Tout ce qui différencie les hommes dans le bonheur, dans l’intelligence, dans les capacités, est production de l’esprit, laquelle trouve son origine dans le karma. Ce que nous sommes, les divers états dans lesquels nous passerons, résultent de ce karma qui conditionne les illusions de l’esprit.
Toutes les traditions spirituelles tombent d’accord sur l’existence d’un devenir au-delà de notre vie.

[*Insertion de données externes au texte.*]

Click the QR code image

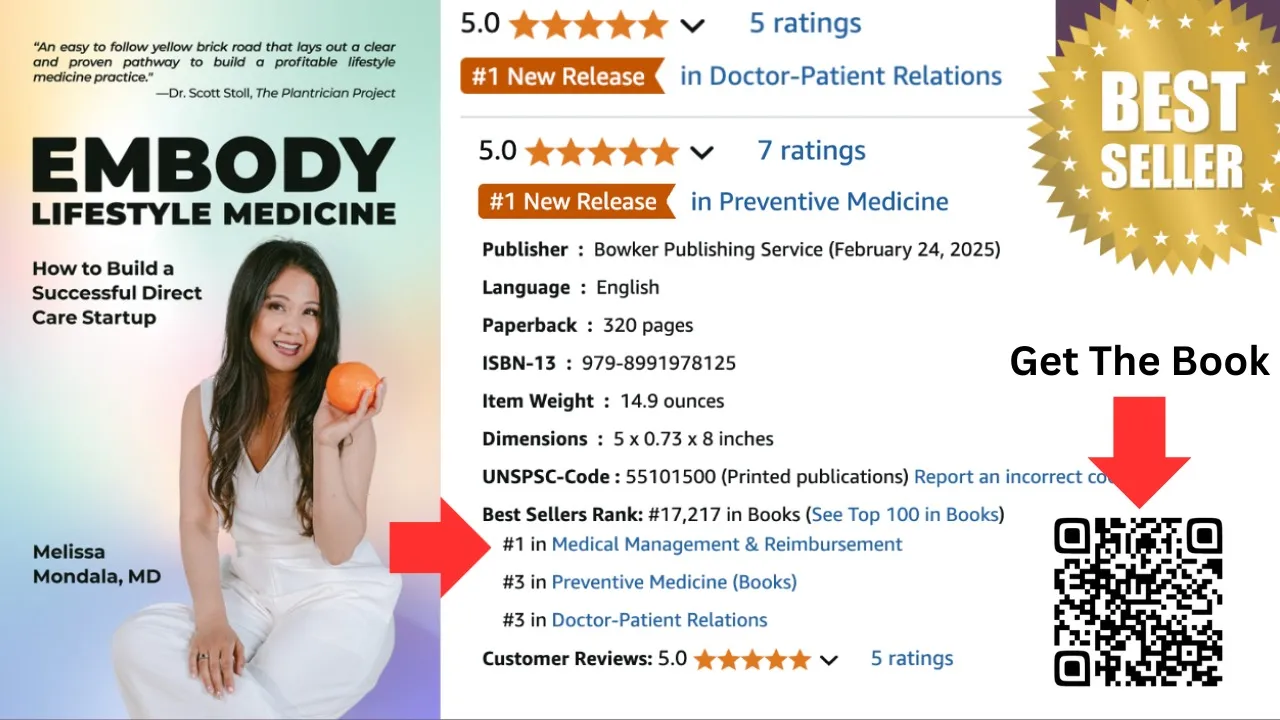pyautogui.click(x=1139, y=602)
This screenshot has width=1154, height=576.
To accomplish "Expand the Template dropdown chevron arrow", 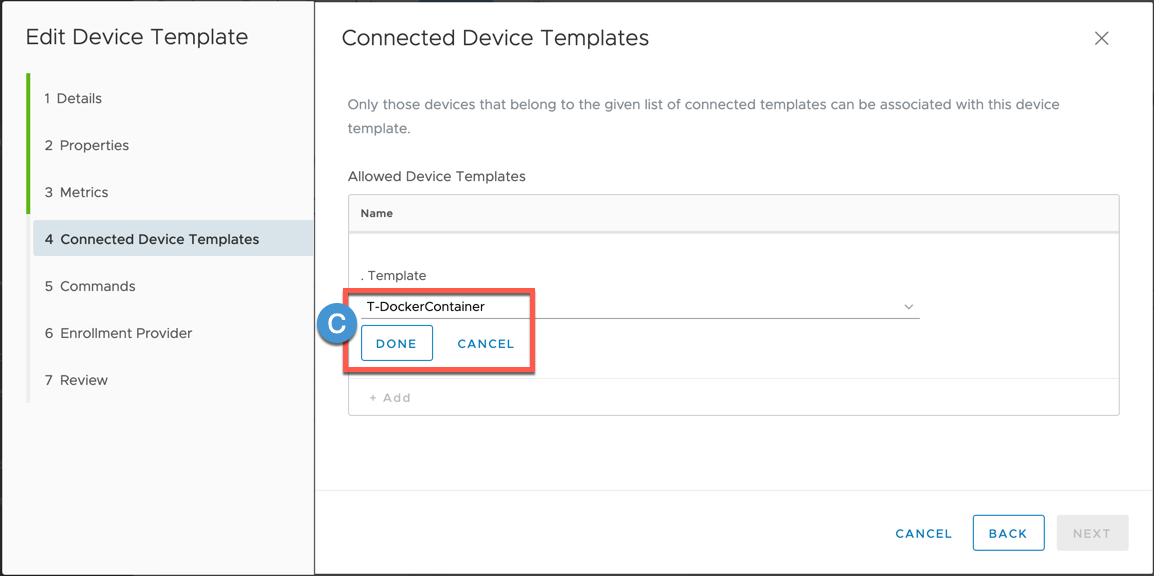I will (x=908, y=307).
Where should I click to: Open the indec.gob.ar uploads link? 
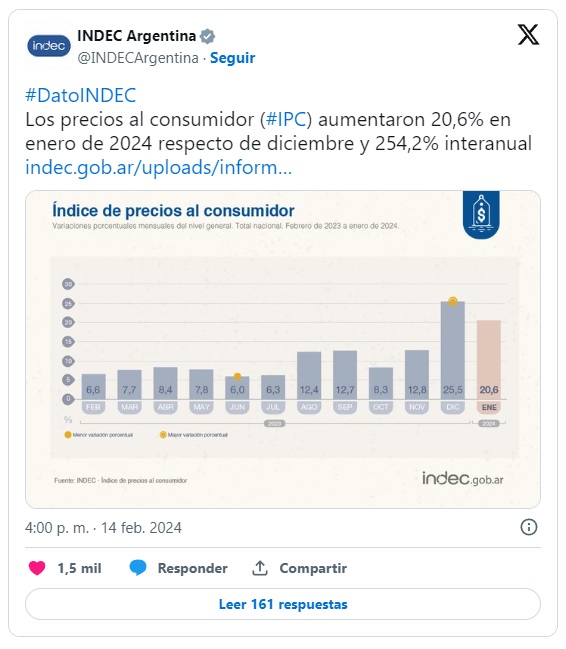(x=159, y=168)
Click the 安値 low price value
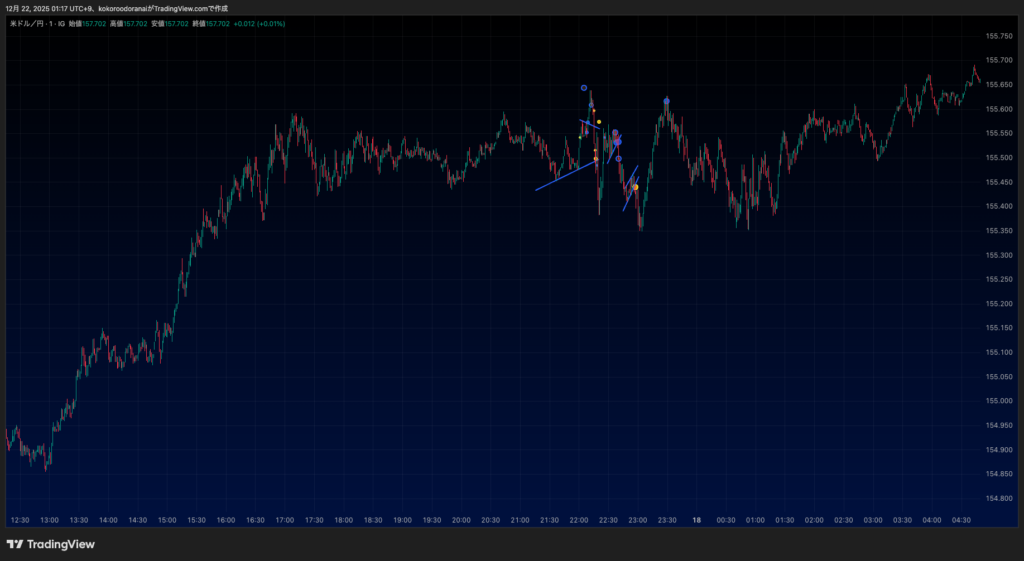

Si après la mort il n’y avait plus rien, une pratique spirituelle n’aurait pas de raison d’être.
Les six bardo
Dans le bouddhisme, comme dans les autres traditions, la mort n’est pas une fin : il y a une continuité d’expérience au-delà de celle-ci, au travers de différents états de transition appelés bardo (en tibétain).

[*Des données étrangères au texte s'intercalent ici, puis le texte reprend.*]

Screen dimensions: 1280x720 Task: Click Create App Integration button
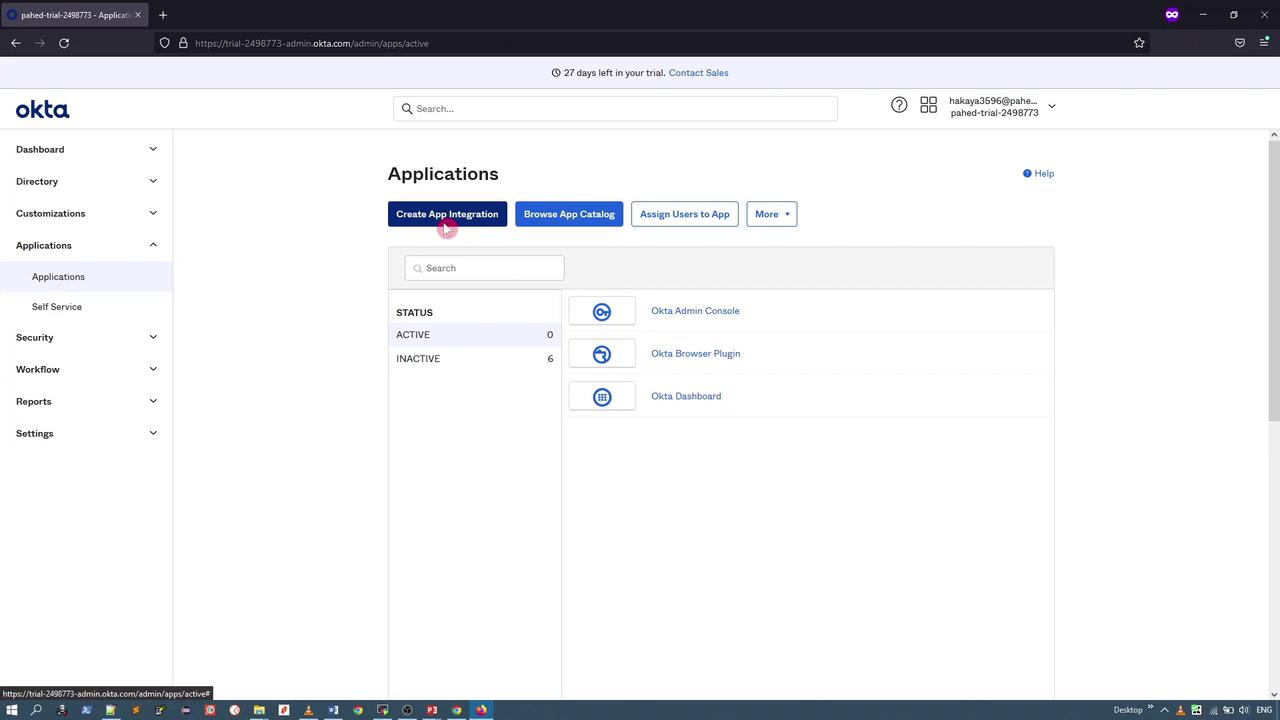[447, 214]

Nous pouvons regrouper ceux-ci en six catégories :
– Le bardo dit « de la naissance à la mort » (tib. : kyéchi bardo), c’est-à-dire l’état dans lequel nous sommes actuellement.
– Le bardo « du moment de la mort » (tib. : tchika bardo), qui correspond à l’agonie, le passage de la vie à la mort.
– Il est suivi généralement d’une période d’inconscience qui dure ordinairement trois jours, c’est le bardo « de la vacuité » (tib. : tcheunyid bardo).
– Il y a ensuite le bardo « du devenir » (tib. : sipa-bardo), qui est la phase intermédiaire entre le tcheunyid bardo dont nous venons de parler et une autre existence avec laquelle nous entrons de nouveau dans le bardo de la naissance à la mort.
– Les cinquième et sixième bardo sont inclus dans le bardo « de la naissance à la mort » : ce sont le bardo « de l’état de rêve » (tib. : milam bardo) et enfin, le dernier bardo, c’est le bardo « de la méditation » (tib. : samten bardo) avec les états de conscience particuliers qui lui correspondent.
Le bardo de la naissance à la mort
L’illusion dominante du kyéchi bardo est d’exister en tant que ce corps, composé de…
Actuellement, nous sommes dans le bardo de la naissance à la mort, nous y faisons aussi l’expérience du bardo du rêve et peut-être de celui de la méditation, puis nous passerons ensuite à la mort dans le tchika bardo, puis le tcheunyid bardo et le bardo du devenir (sipa-bardo), qui nous ramènera à une nouvelle naissance, etc. Les bardo se succèdent ainsi selon un cycle qui se perpétue indéfiniment.
Nous disions que les différentes illusions auxquelles nous sommes confrontés ont leur racine en notre esprit. Dans l’état dans lequel nous sommes actuellement, le bardo entre la naissance et la mort, l’esprit produit une illusion dominante qui est l’illusion d’exister en tant que corps, ce corps que nous considérons comme nôtre.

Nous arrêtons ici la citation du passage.